WHAT YOU SHOULD DO - Copy out the records below word for word, beginning at the line that contains "You are a computer-use agent. Viewport: 682px" and continuing through the last line of the records. Omit the pictures from your answer.

* BEGIN RECORDS FOR THE EXERCISE *

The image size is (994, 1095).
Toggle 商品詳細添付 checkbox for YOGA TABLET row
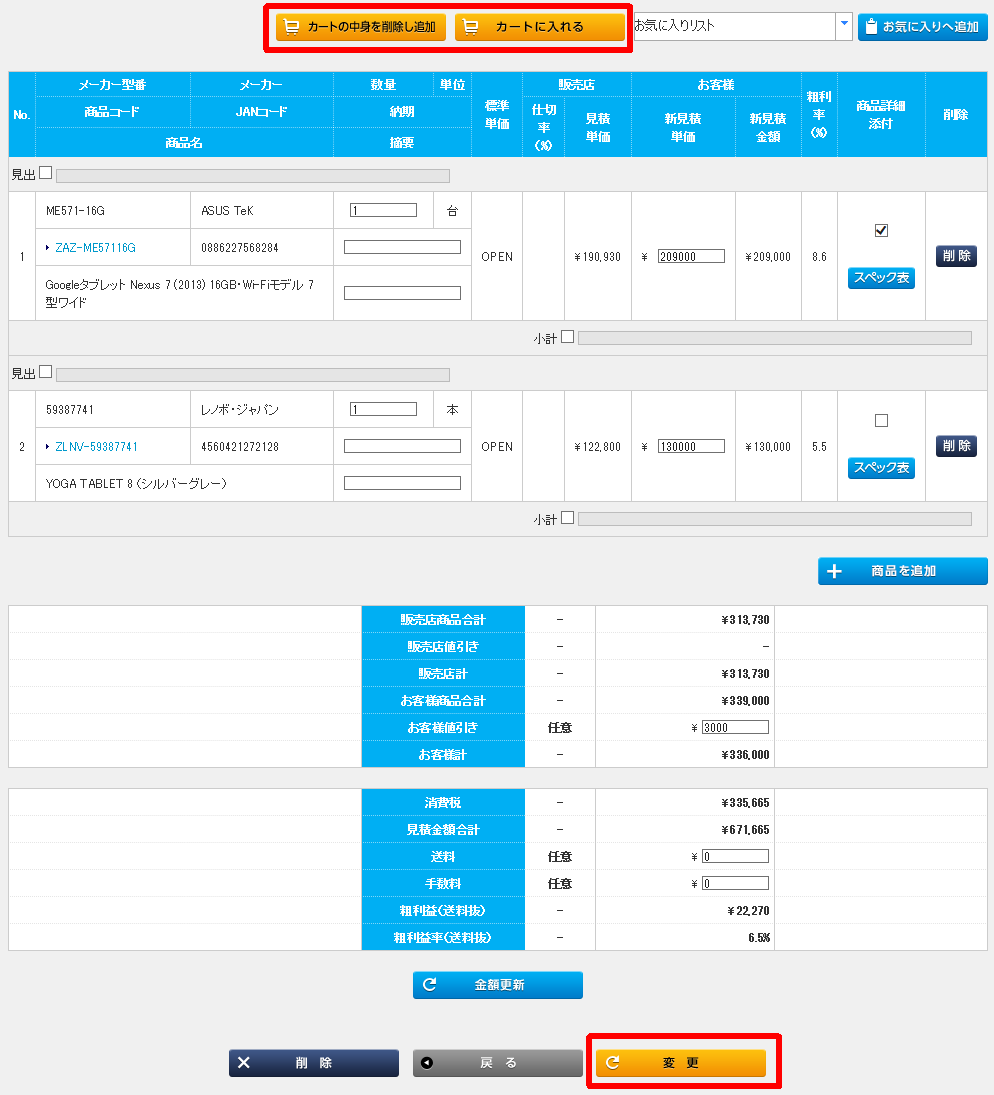tap(881, 421)
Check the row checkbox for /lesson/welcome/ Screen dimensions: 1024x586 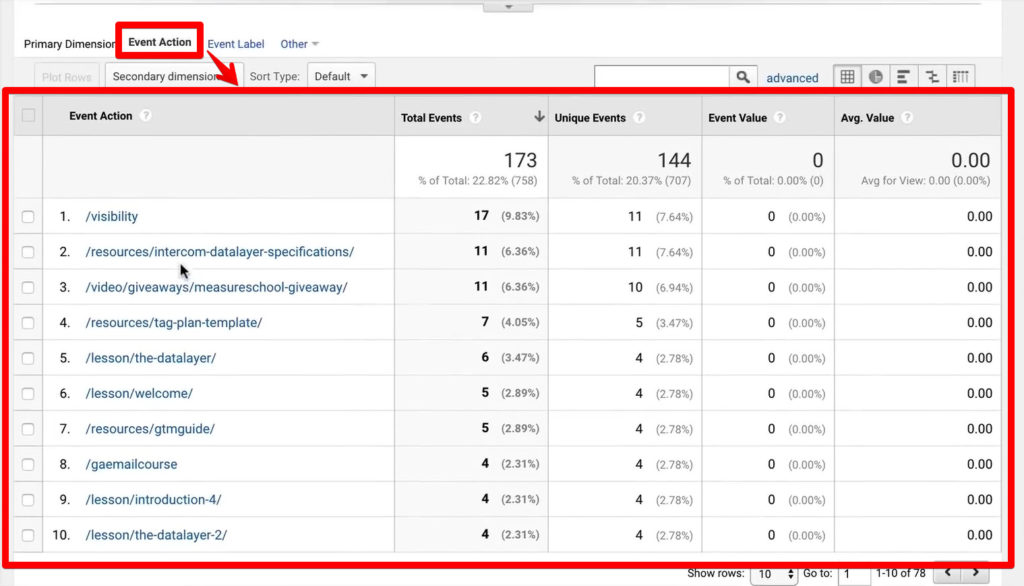tap(29, 393)
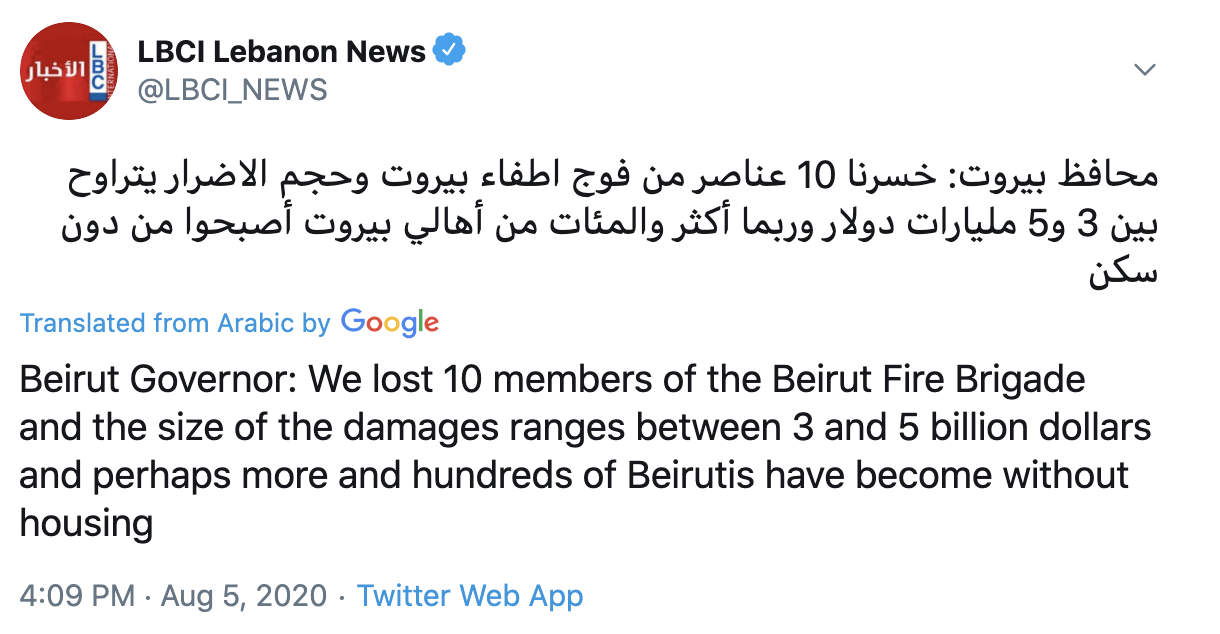Image resolution: width=1220 pixels, height=634 pixels.
Task: Click the Google logo in translation attribution
Action: (390, 323)
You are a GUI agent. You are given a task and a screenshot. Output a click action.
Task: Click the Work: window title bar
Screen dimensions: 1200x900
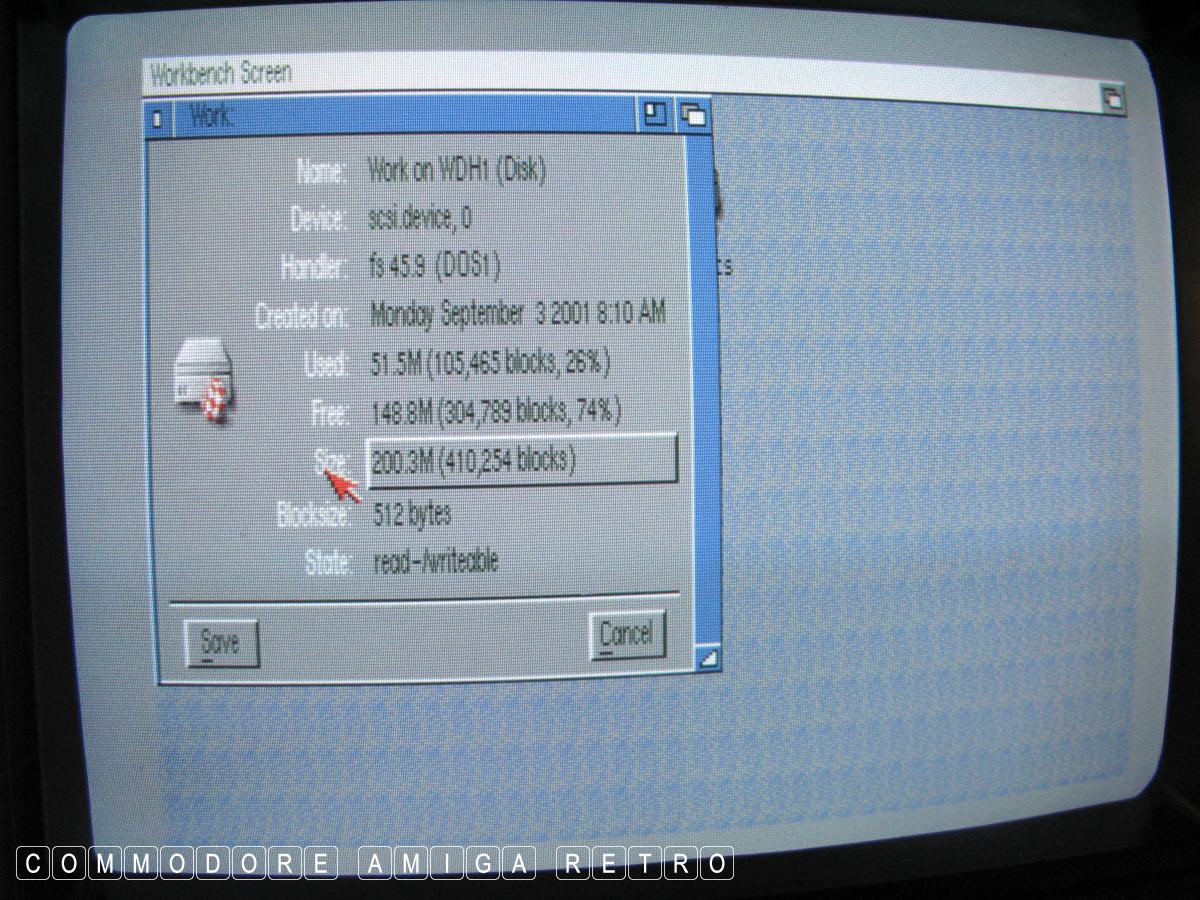tap(400, 116)
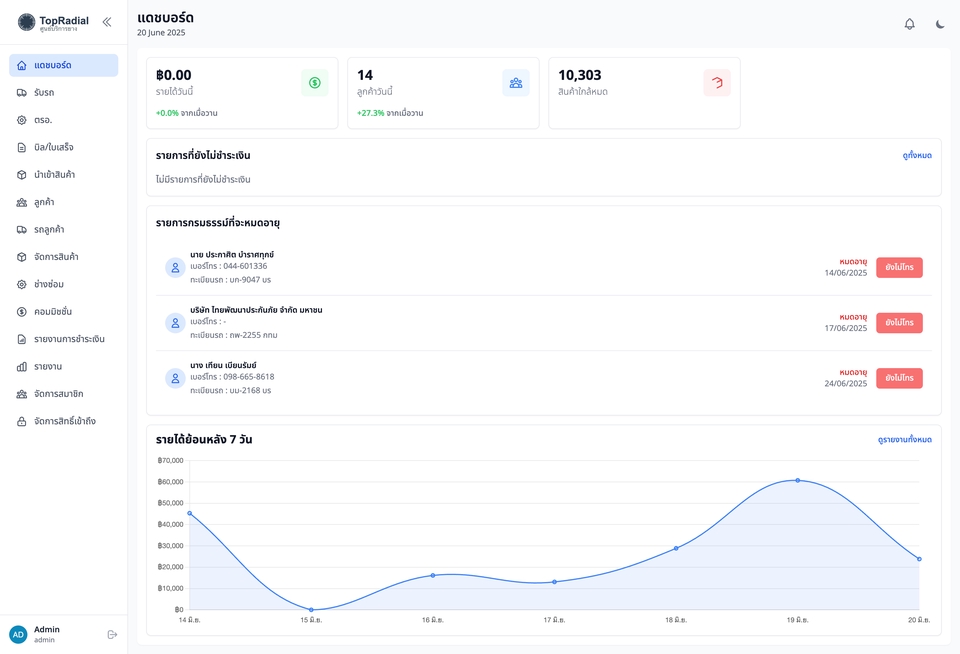Click the AD user avatar at bottom
960x654 pixels.
click(x=18, y=634)
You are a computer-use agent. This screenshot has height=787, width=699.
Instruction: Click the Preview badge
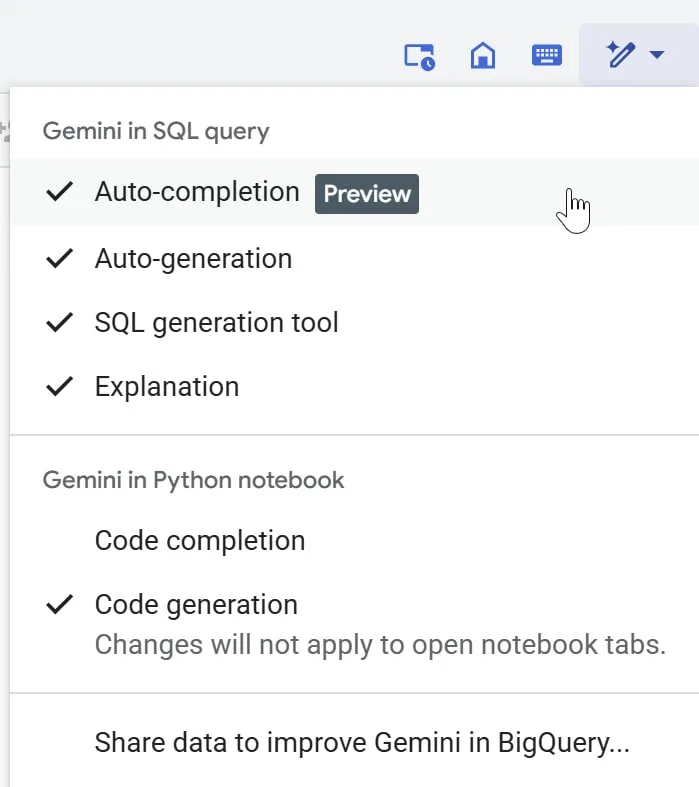coord(367,194)
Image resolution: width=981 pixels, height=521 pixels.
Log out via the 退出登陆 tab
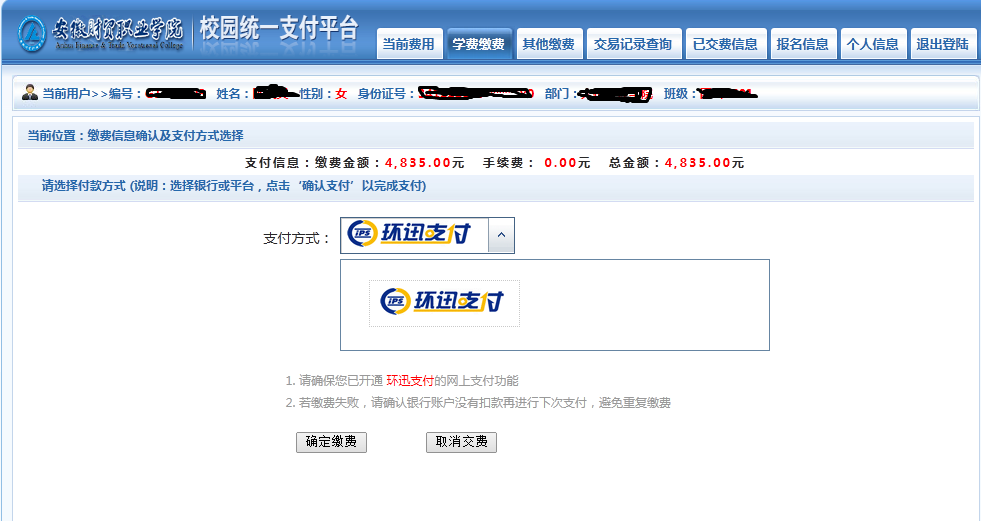(942, 44)
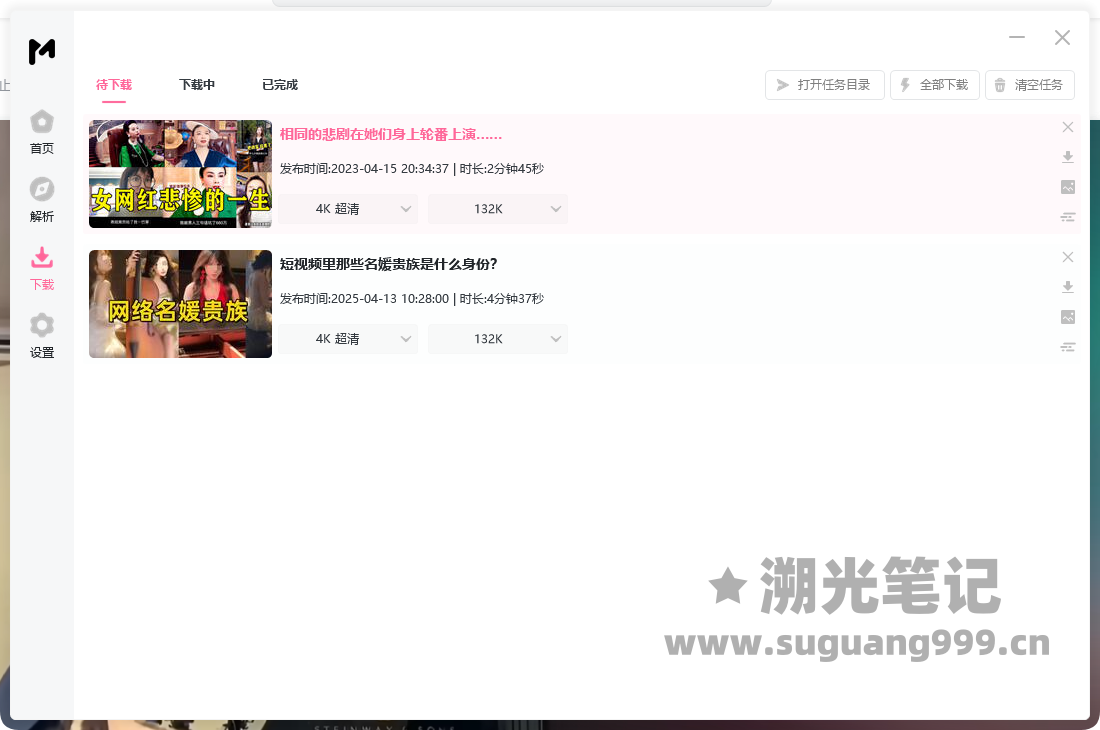
Task: Expand the 4K 超清 dropdown of the first video
Action: [x=348, y=209]
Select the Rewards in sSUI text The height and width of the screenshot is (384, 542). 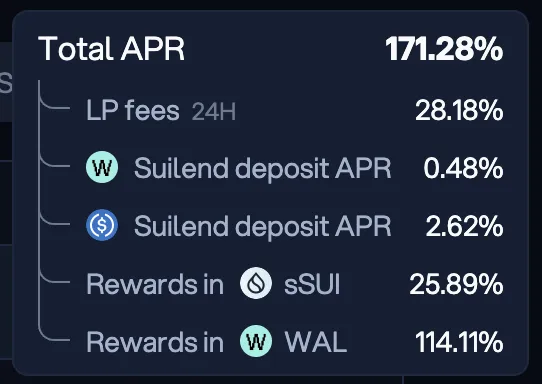(x=213, y=284)
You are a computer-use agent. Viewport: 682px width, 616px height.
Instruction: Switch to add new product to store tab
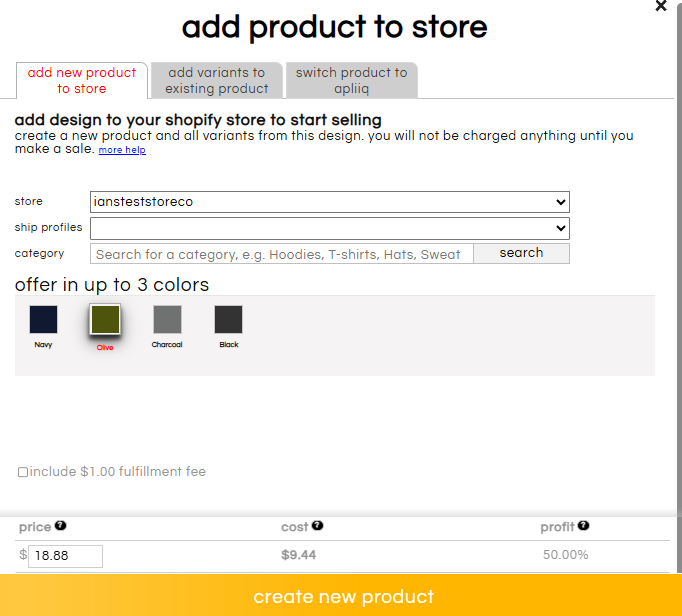click(82, 80)
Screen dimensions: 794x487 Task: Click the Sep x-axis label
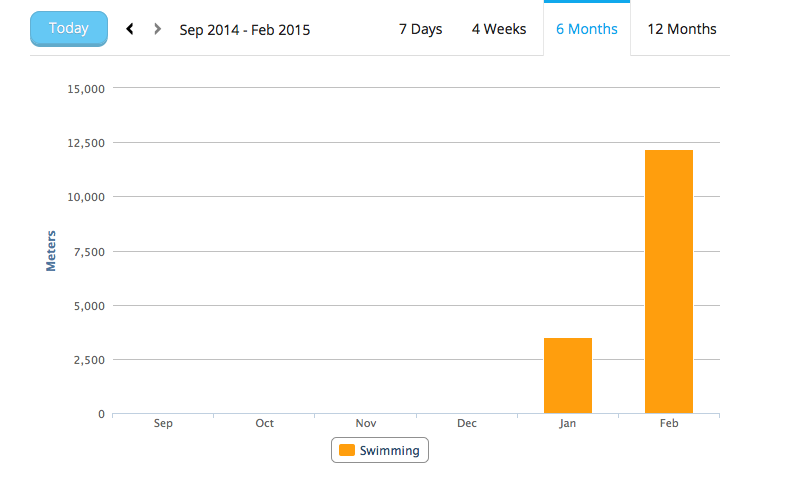[x=163, y=423]
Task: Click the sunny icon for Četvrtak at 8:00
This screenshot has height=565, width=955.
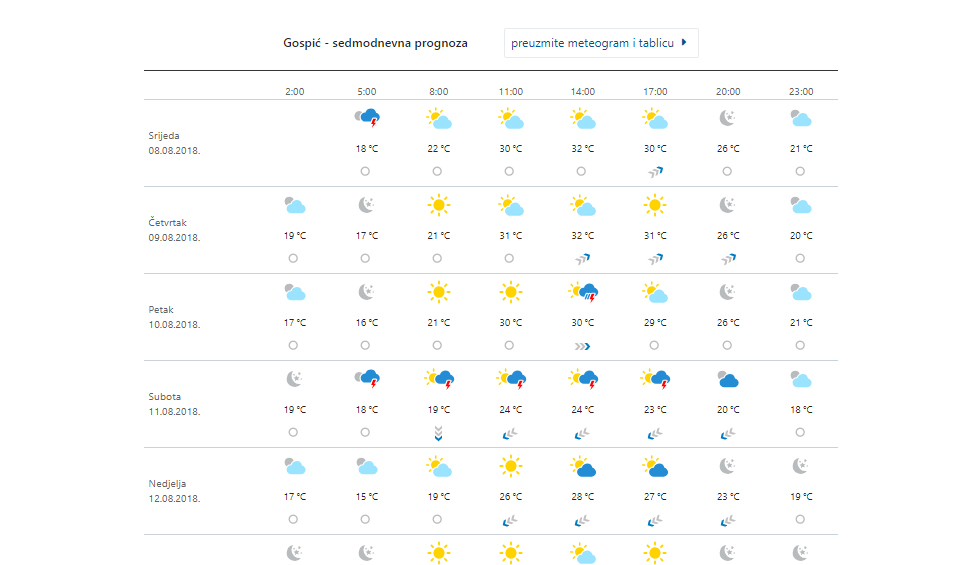Action: click(x=438, y=206)
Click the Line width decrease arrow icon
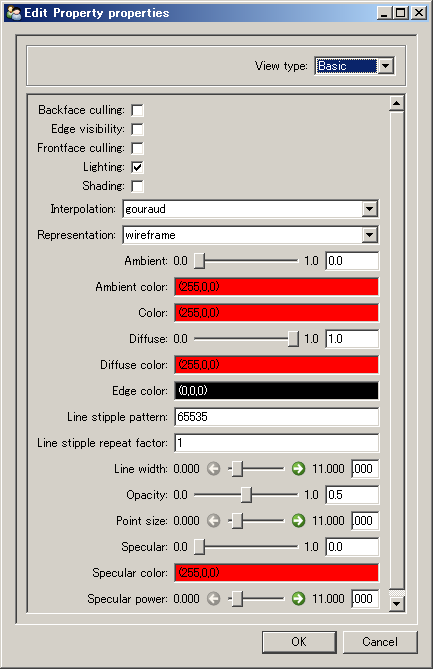Image resolution: width=433 pixels, height=669 pixels. click(x=214, y=469)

* END RECORDS FOR THE EXERCISE *

ANSWER -
You are a computer-use agent. Viewport: 682px width, 616px height.
Instruction: Switch to add new product to store tab
click(82, 80)
Screen dimensions: 794x487 Task: Click the Sep x-axis label
[x=163, y=423]
Task: Click the sunny icon for Četvrtak at 8:00
This screenshot has height=565, width=955.
Action: click(x=438, y=206)
Click the Line width decrease arrow icon
Image resolution: width=433 pixels, height=669 pixels. click(x=214, y=469)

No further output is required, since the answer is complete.